Потом откуда-то подкралась мыслишка – а что это я всё про себя да про себя, а о глухарях ничего человечного в голову не приходит, словно он пенёк с глазками или кусок мяса на прилавке, а ведь тоже живая душа, тварь Божия. Фокс прав, грех вот так-то красоту гробить – царь-птица, как-никак. Или Жар-птица.
В памяти всплыло когда-то читанное житие святого, не помню фамилии, страстный охотник был в язычестве, а потом его занесло в какой-то лес, где были души всех убиенных им до того зверей и птиц, и он молотил их снова и снова – мечом, стрелами, дротиком, – а их только больше становилось, кровь рекой. Кошмар, в общем. Почему-то я тоже оказался в этом кошмаре. Откуда-то взялся убитый некогда в честном бою медведь, задрал мохнатую морду к луне и заревел. Я проснулся – ни луны, ни медведя, только Фокс храпит всласть.
Сердце ходило ходуном. Я прислушался. Поблизости нежно бредил ручеёк, да лёгкий ветерок шумнул в тёмной массивной глуби старых елей. Потом где-то далеко, на пределе слышимости, тоскливо всхлипнул тепловоз. Звуки были всё до того космические, удручающие, безразличные к людишкам, что сердце жалко трепыхнулось, по спине пробежал холодок, и вовсе не от сырого воздуха и предрассветного морозца. В прошлогодней траве зашуршала мышка, потом пискнула потерянно и беспомощно, и я подумал о ней что-то нежное – тоже ведь родственница, а если я важнее, так это от собственной наглости, а не потому, что так задумано.
Тут меня словно толкнуло. Толком не проснувшись, я всё распотякивал, перебирал мысли в полудремоте, словно бирюльки, а ведь надо делом заниматься. Я торопливо глянул на небо; звёзды заметно побледнели. Берёзы, росшие выше по склону, уже не казались просто сгущением тьмы – можно было различить стволы. Там, похоже, резче дул ветер, и голые сучья постукивали друг о друга, как кастаньеты.
Я вскинул голову, кровь толчками забухала в ушах, а губы прошептали первый слог всемирно известного российского трёхчлена. Какие в гроба мать кастаньеты… Стук ветвей на таком расстоянии ни за что не расслышать, да и звук какой-то музыкально регулярный. Вытянув шею, я напряг слух, но – ничего… Прошла минута. Я сообразил, что перестал дышать, и только потянул в себя воздух, как донеслось отдалённое «док… док». Пауза, а потом – «ток-ток-ток-ток-ток-ток», с ускорением, так что под конец всё слилось в сплошной щёлк.
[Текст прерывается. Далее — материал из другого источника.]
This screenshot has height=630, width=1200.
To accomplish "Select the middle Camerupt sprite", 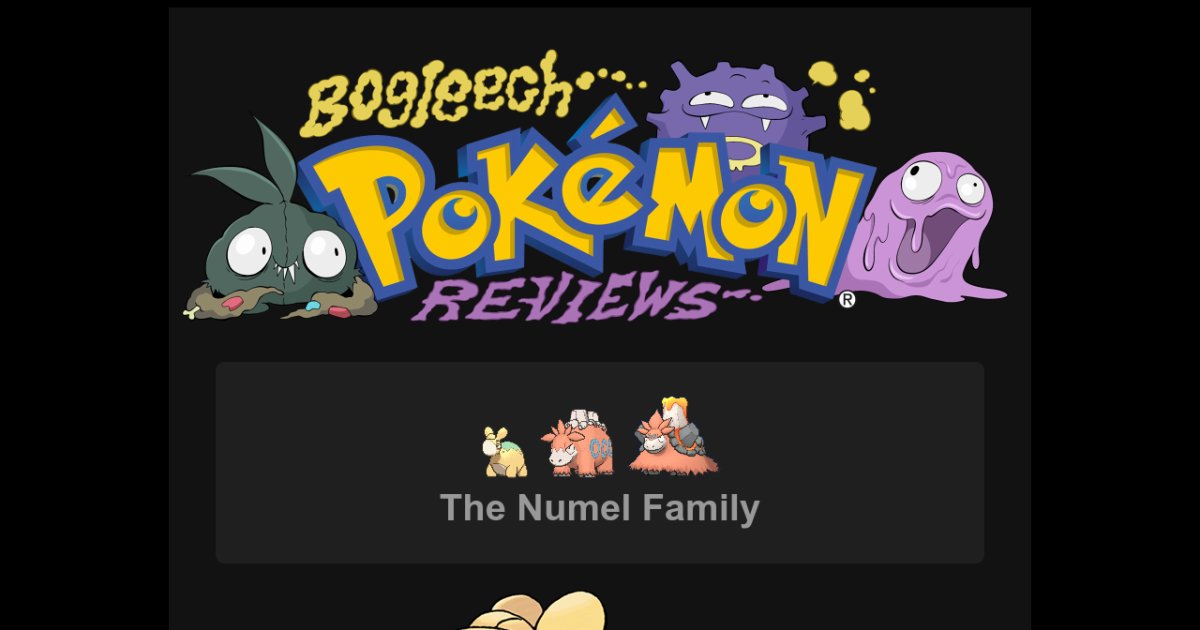I will tap(578, 444).
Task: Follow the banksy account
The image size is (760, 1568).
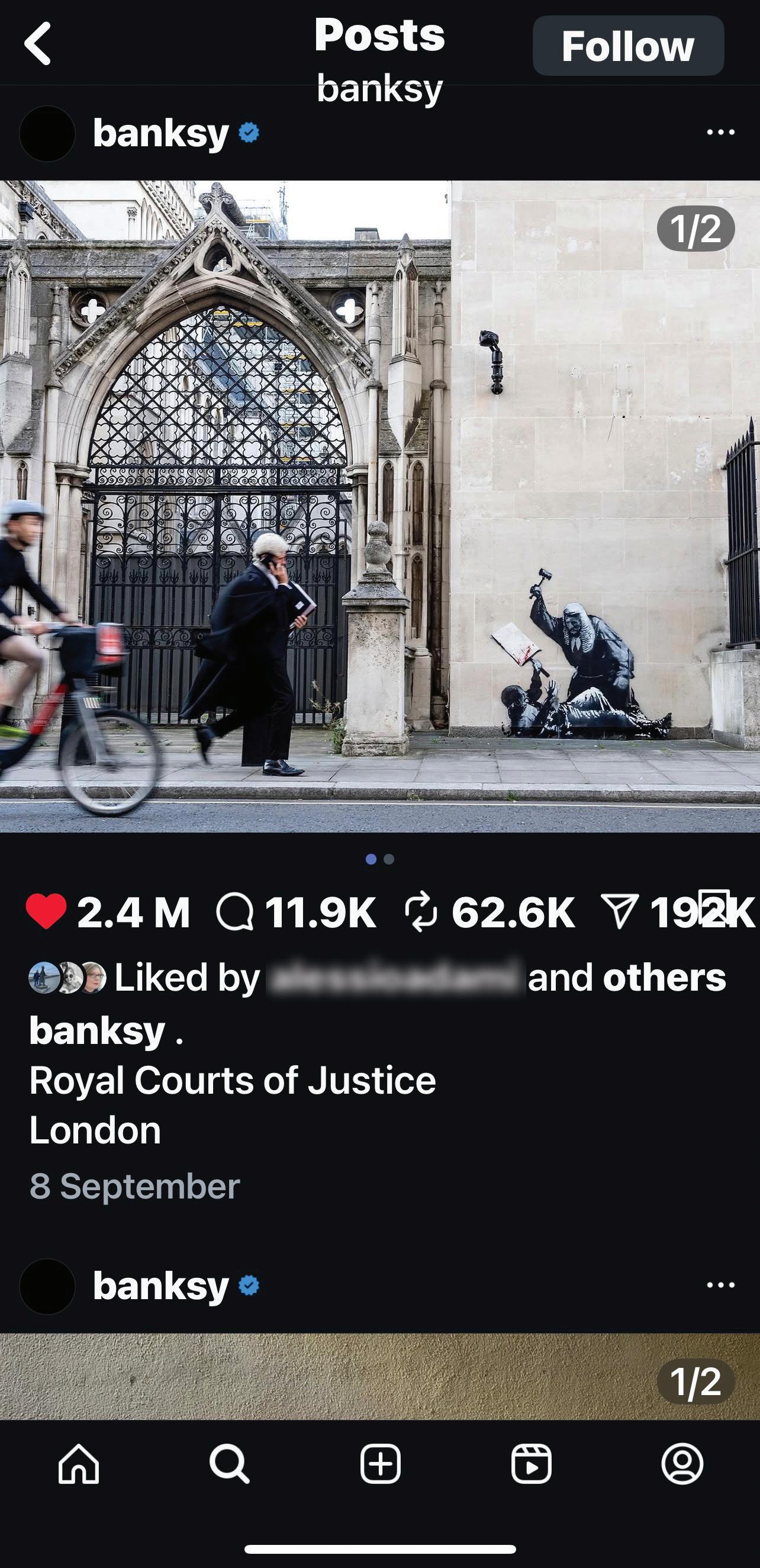Action: click(x=628, y=46)
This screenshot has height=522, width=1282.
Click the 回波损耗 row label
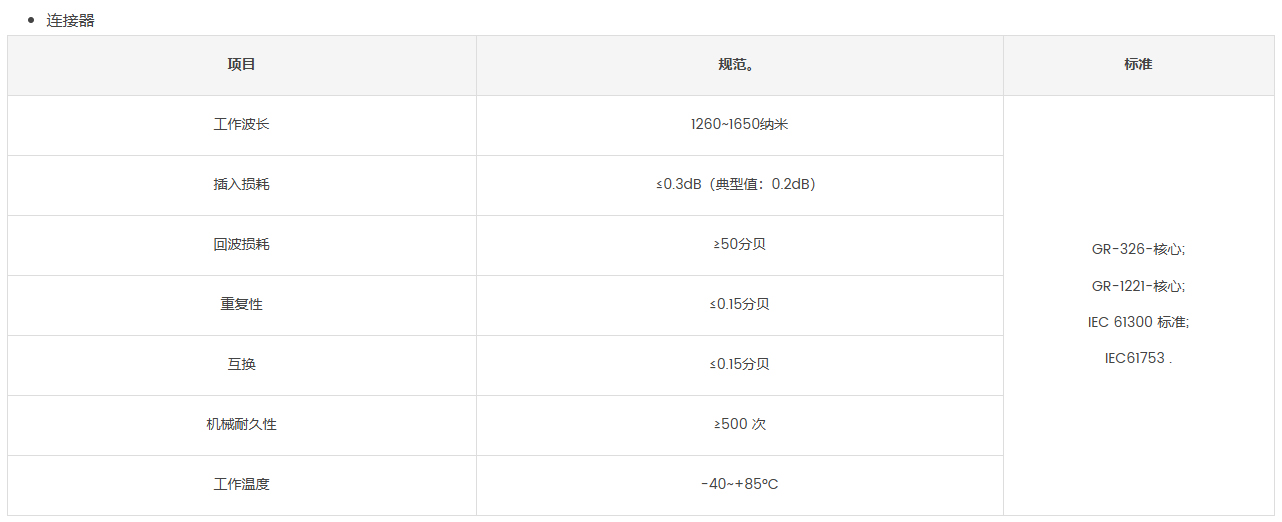242,245
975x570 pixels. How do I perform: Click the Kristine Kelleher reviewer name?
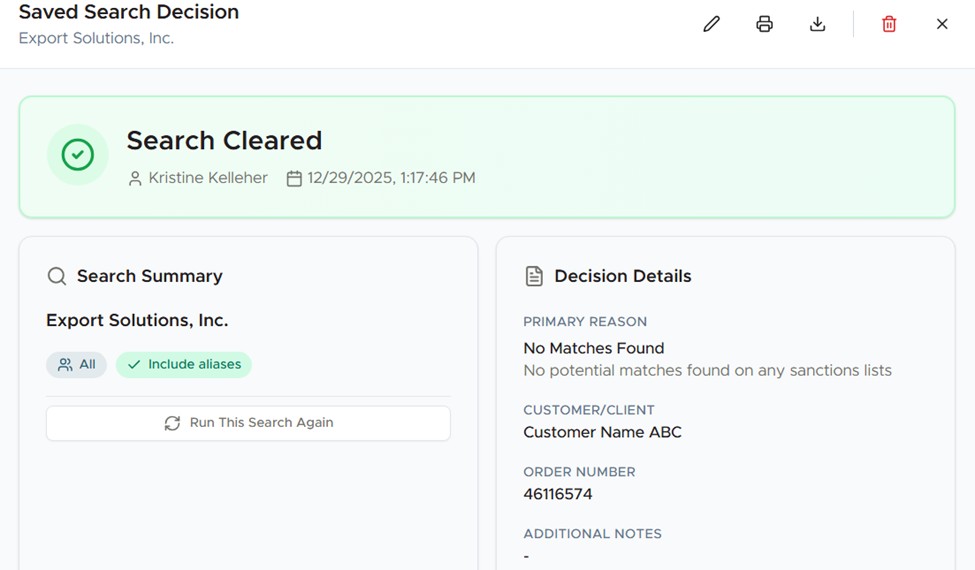point(208,178)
Я снова ругнулся и схватил Фокса за плечо. Он проснулся сразу и целиком, как не спал. Не шевелясь, он прислушался; когда снова донёсся звук кастаньет, он оскалился от уха до уха:
—Он!
Минутная суета. Надо было разбудить Сашу, сунуть патрон в патронник, проверить патронташ, оглядеть то, что мы оставляли у погасшего костра. Фокс шёпотом давал последние наставления:
—Он наверху, шагов триста отсюда. Может, их несколько. Сейчас лезем вверх по склону, там остановимся, дадим ему распеться, потом начнём подскакивать. Смотрите на меня. Делайте, как я.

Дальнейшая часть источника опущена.